**Collected data:**
□ □ □

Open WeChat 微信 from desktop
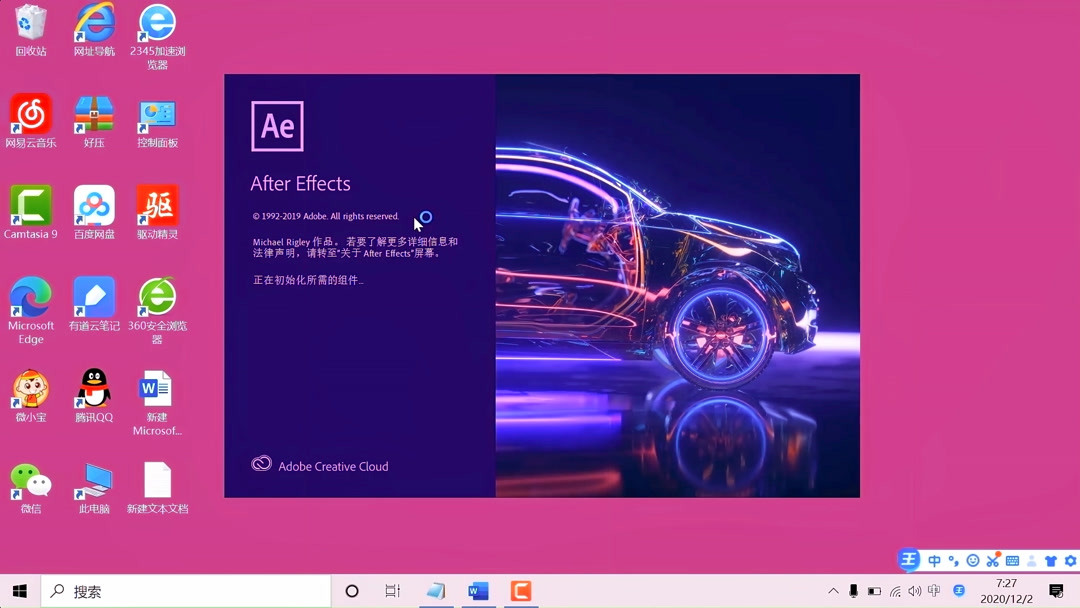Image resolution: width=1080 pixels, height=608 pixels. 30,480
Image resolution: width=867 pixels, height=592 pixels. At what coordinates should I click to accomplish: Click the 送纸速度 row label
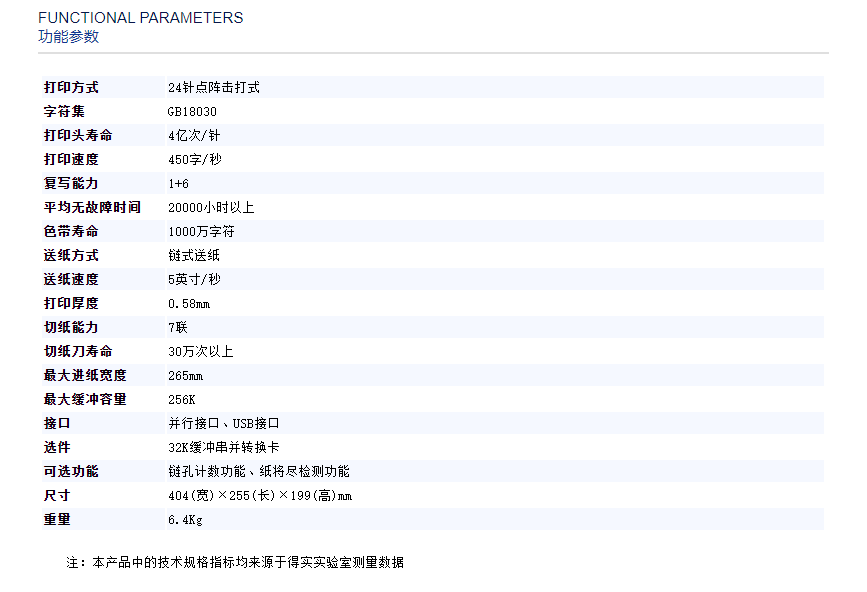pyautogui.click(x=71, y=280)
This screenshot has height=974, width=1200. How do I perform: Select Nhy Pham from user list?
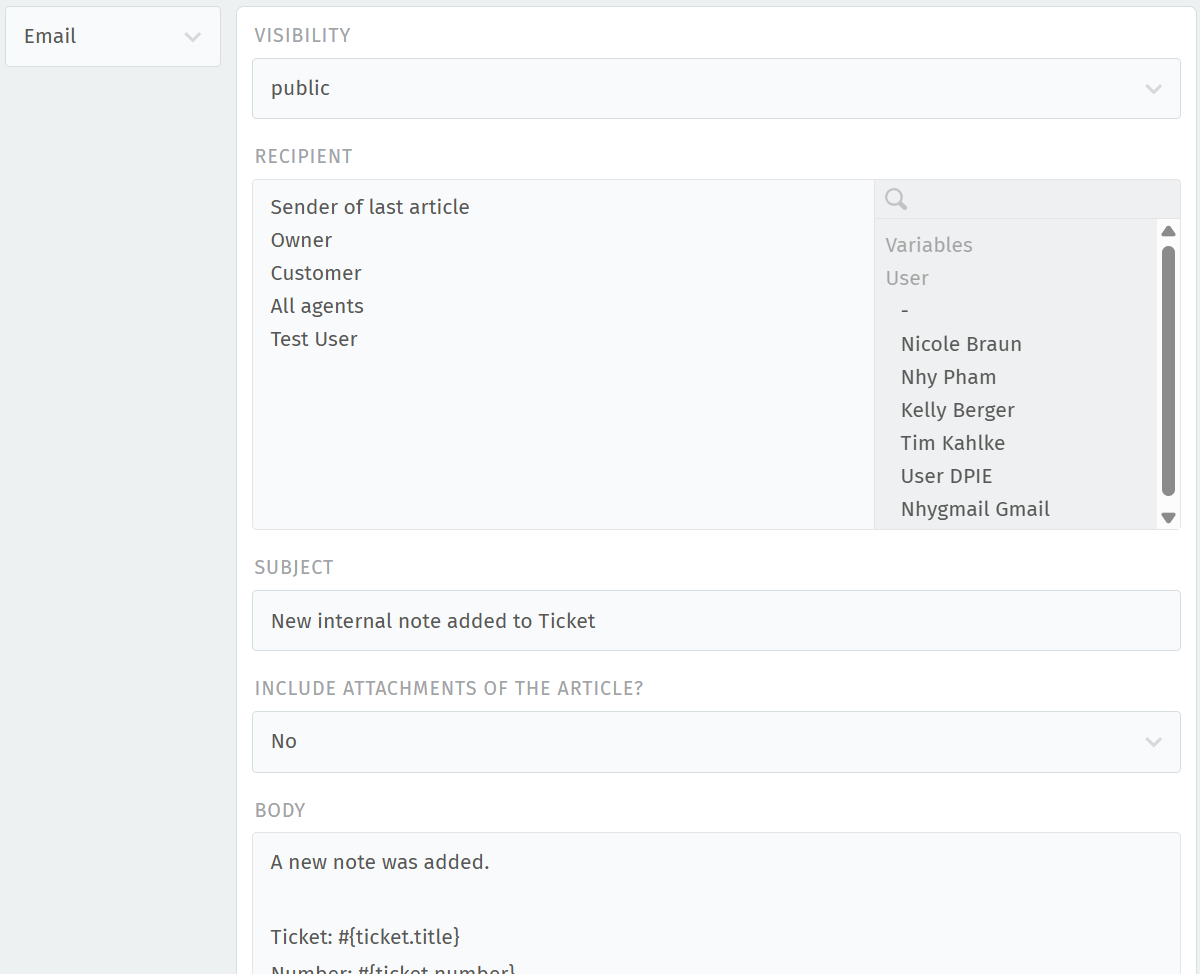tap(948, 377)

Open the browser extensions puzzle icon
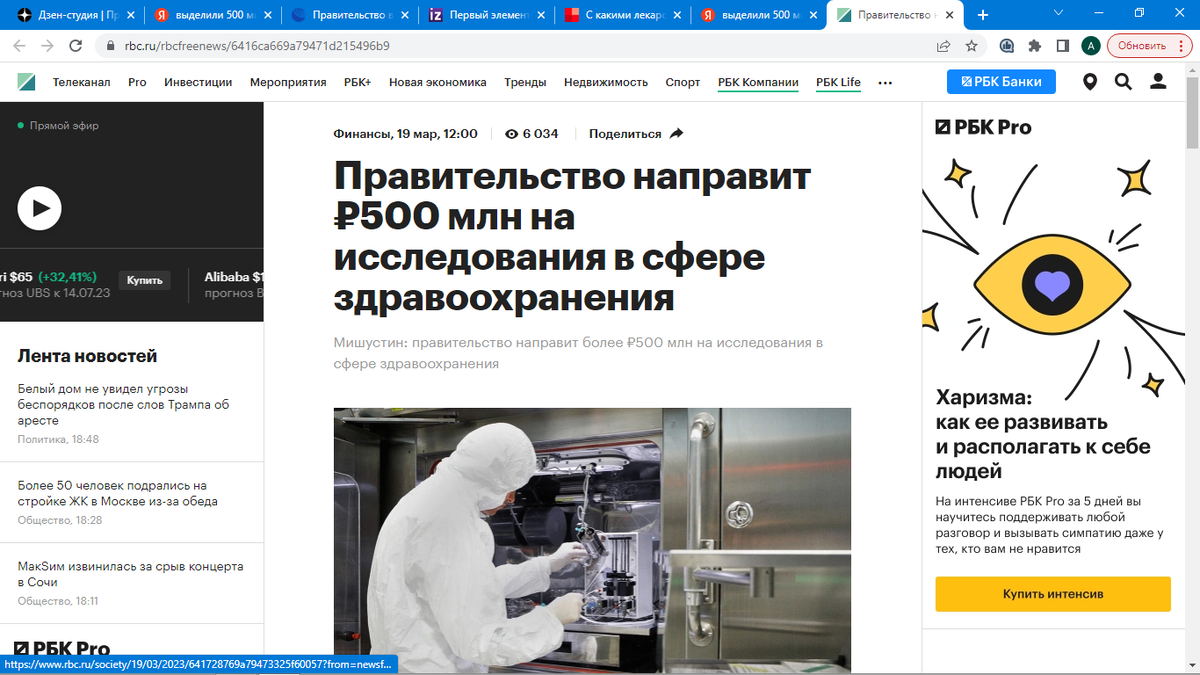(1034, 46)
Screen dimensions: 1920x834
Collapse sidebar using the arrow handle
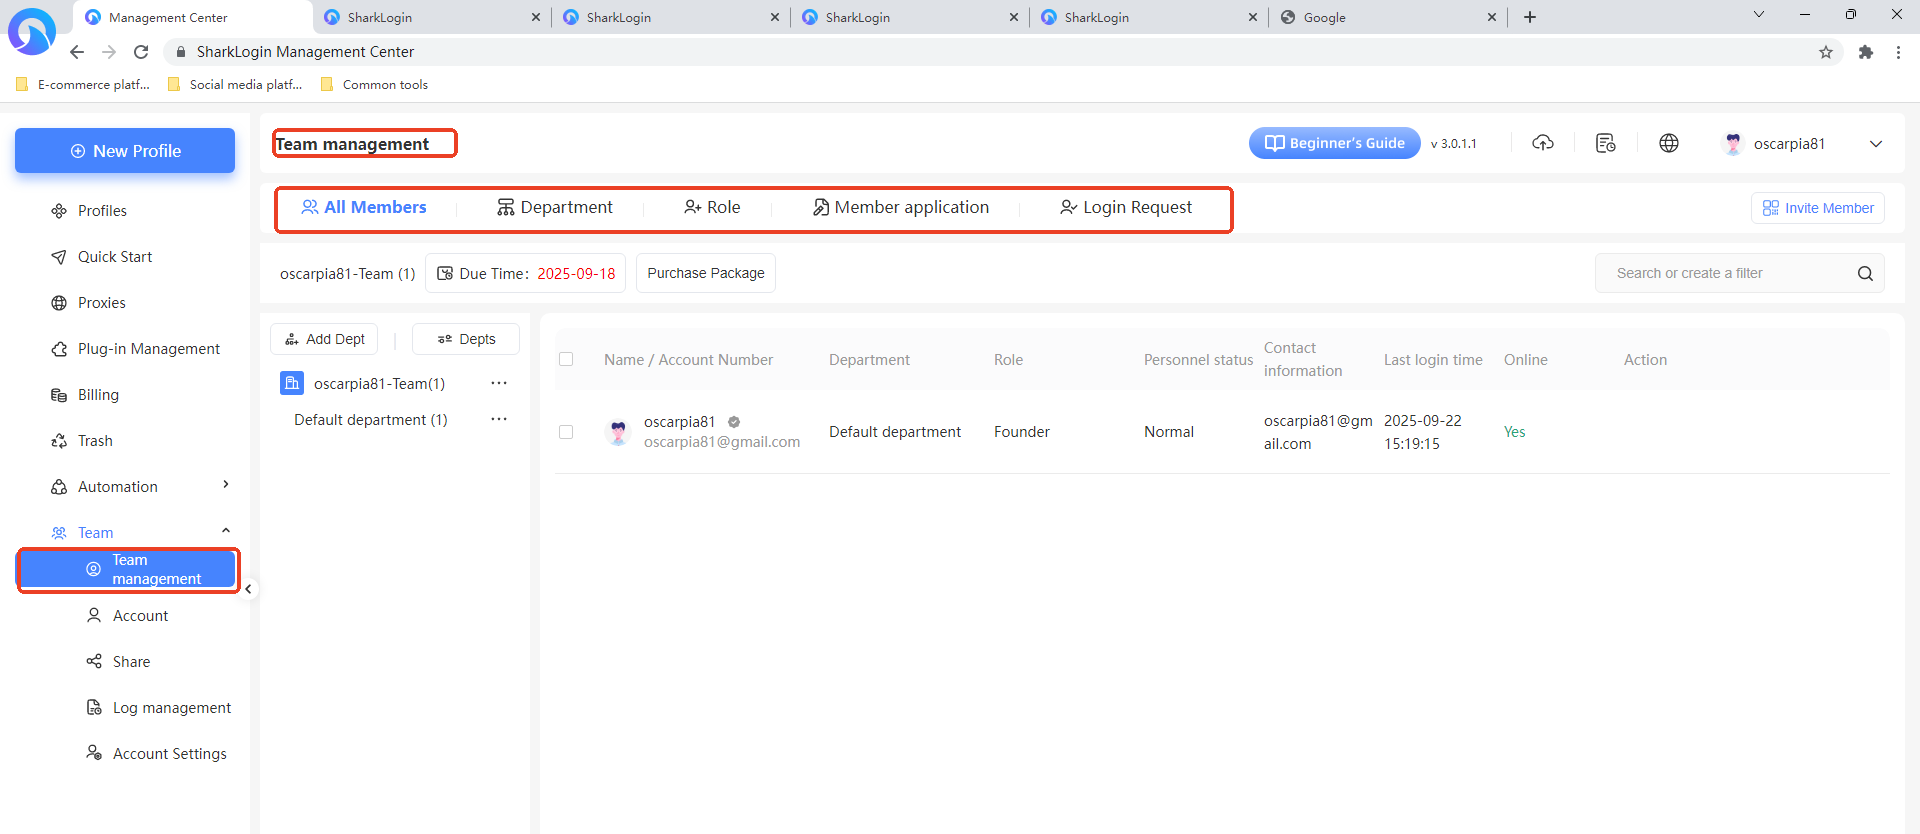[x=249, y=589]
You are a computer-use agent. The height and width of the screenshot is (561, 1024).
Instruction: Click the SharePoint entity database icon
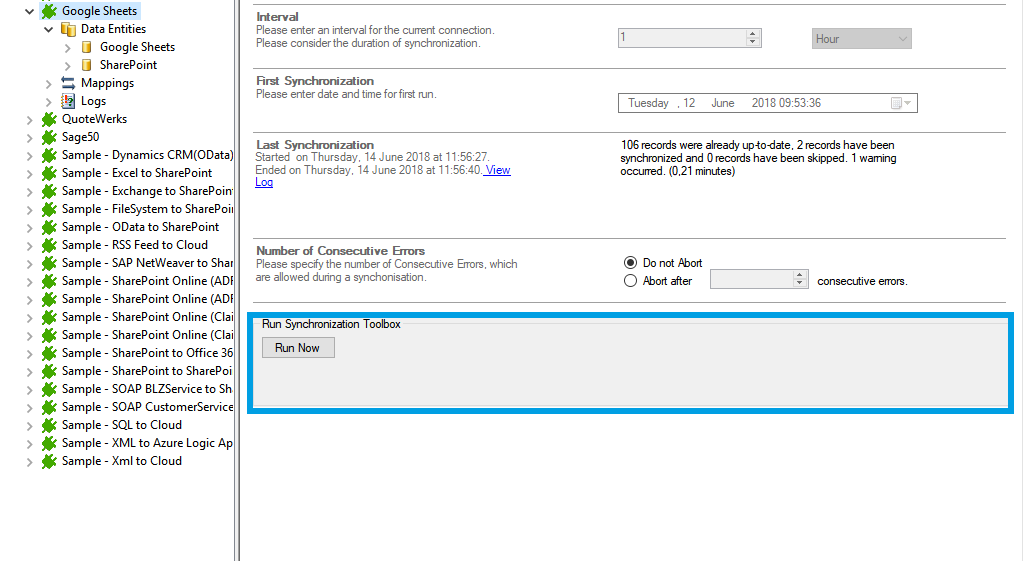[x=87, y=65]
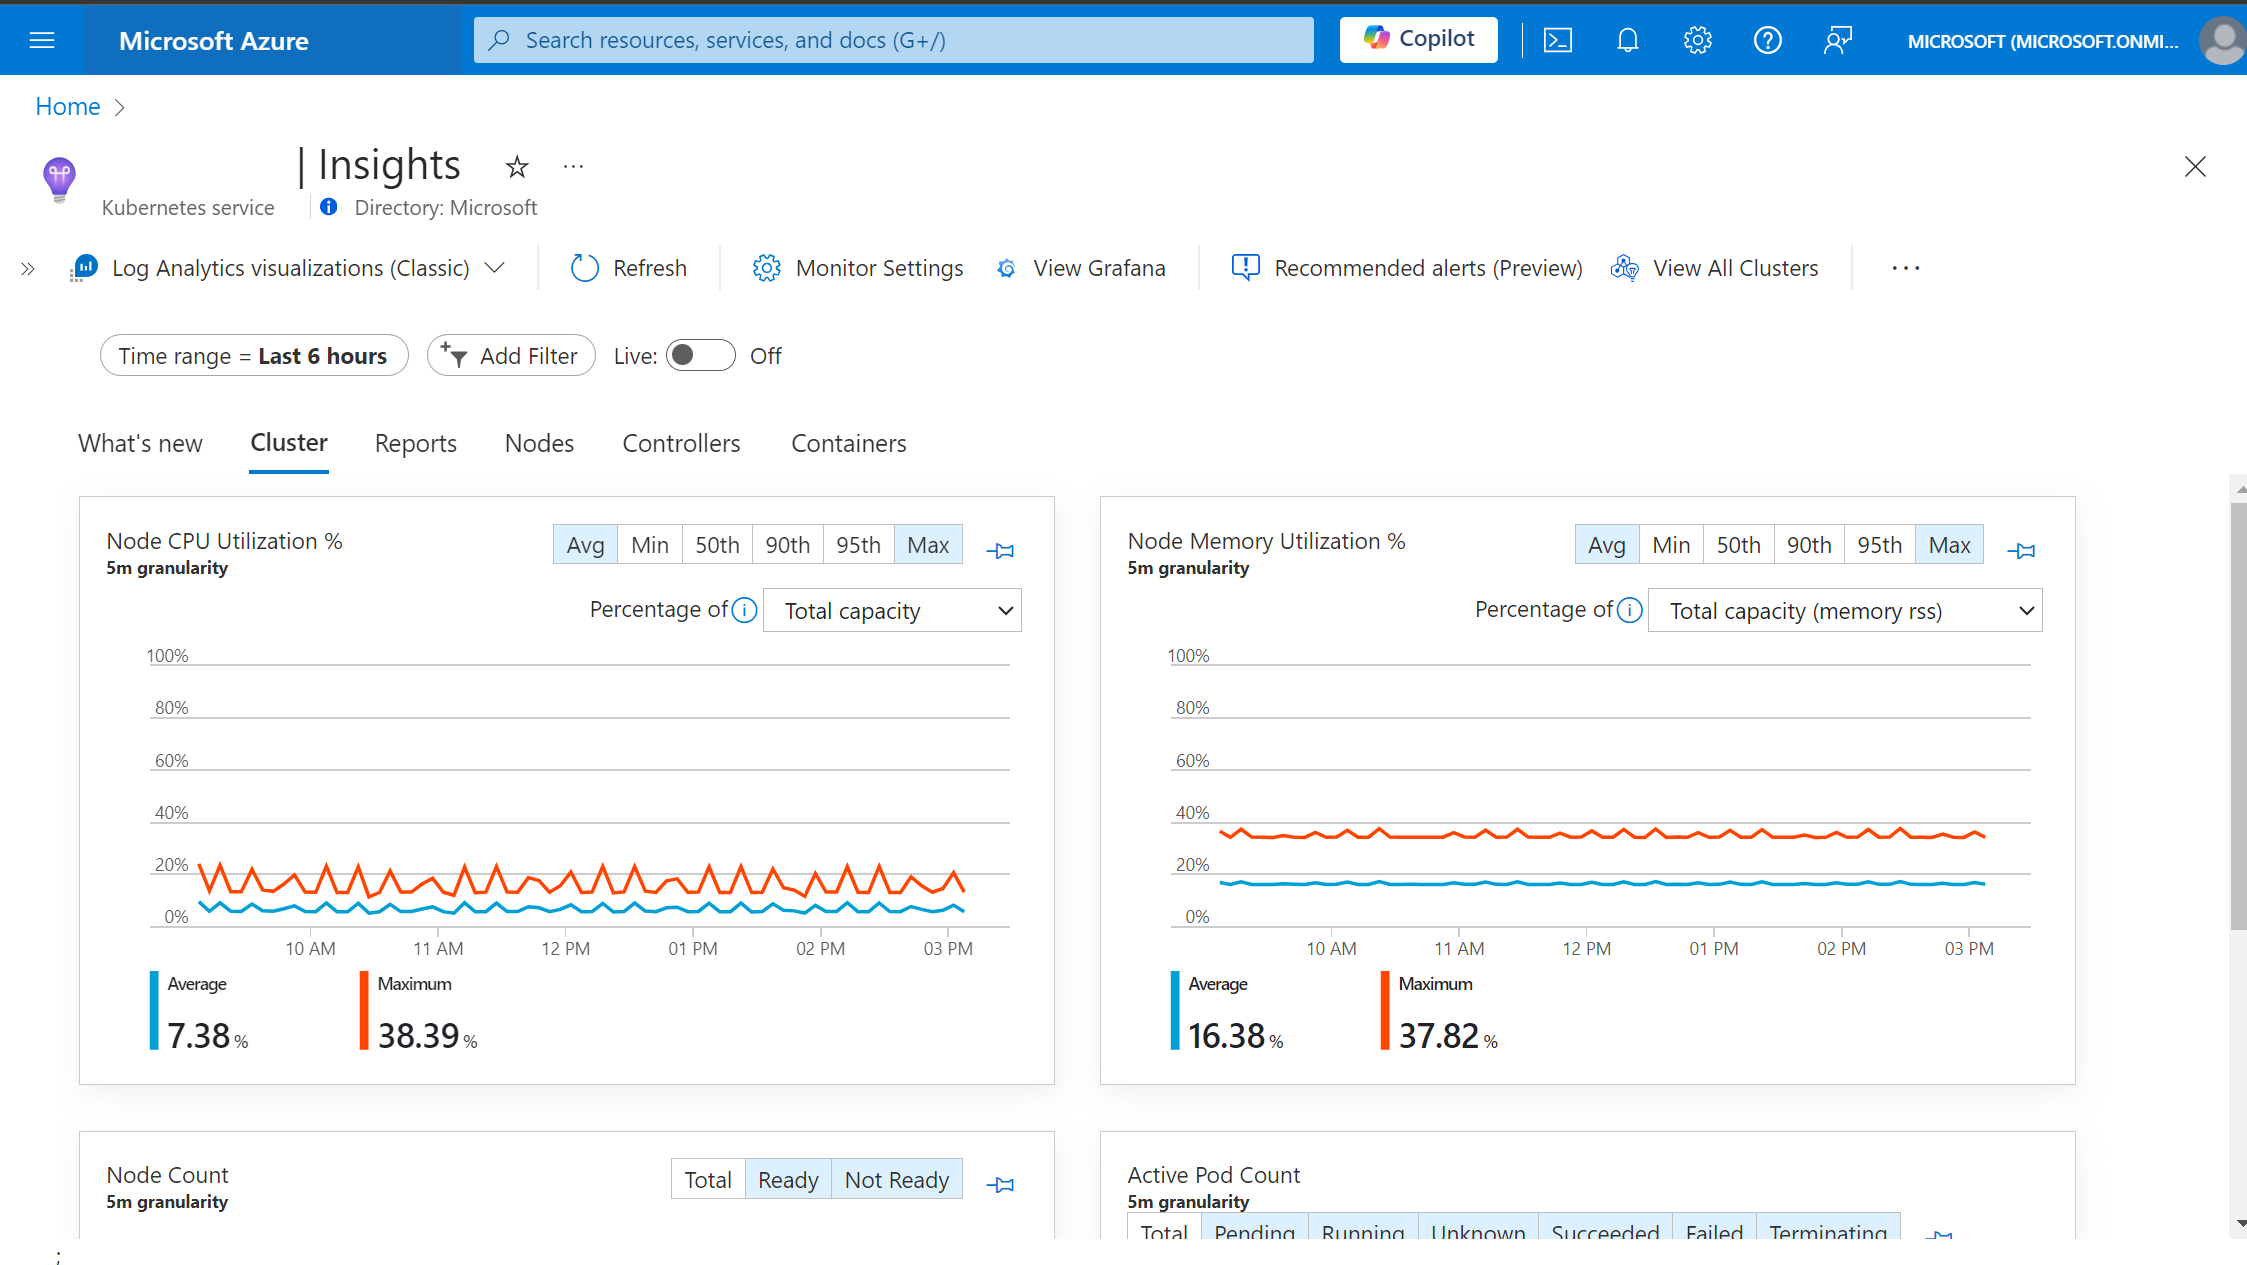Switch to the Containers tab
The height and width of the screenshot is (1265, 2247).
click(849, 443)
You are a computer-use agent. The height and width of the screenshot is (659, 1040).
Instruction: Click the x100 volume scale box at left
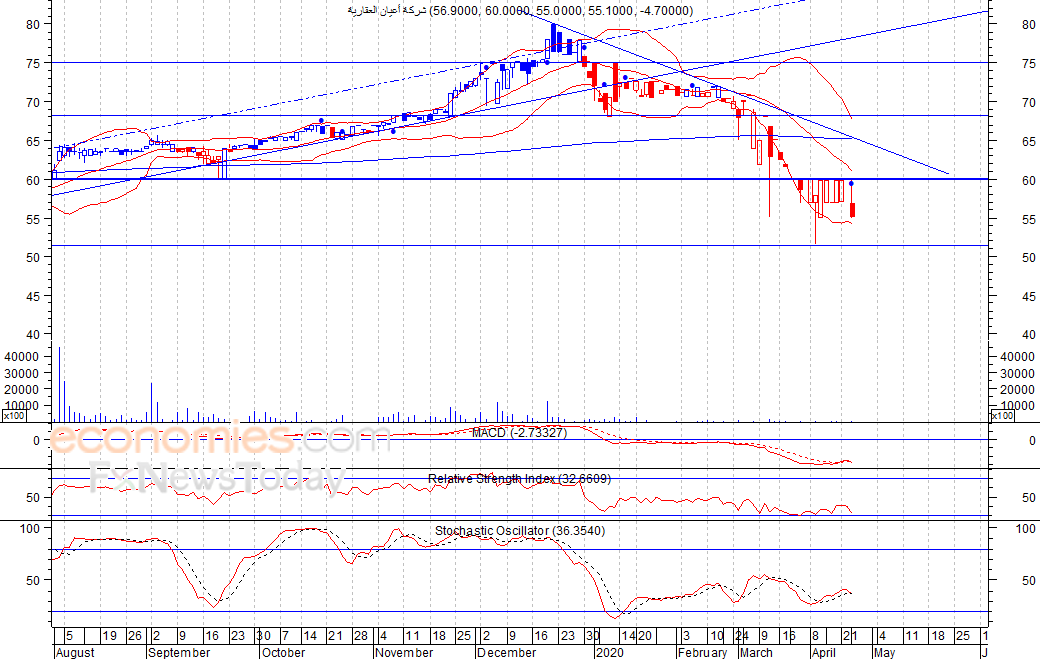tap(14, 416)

□ □ □

Start at the line that contains "is (659, 1040)." and retype every line through the end of the entries above, both ends included. Exclude all pictures.

You are a computer-use agent. The height and width of the screenshot is (659, 1040).
Instruction: Click the x100 volume scale box at left
tap(14, 416)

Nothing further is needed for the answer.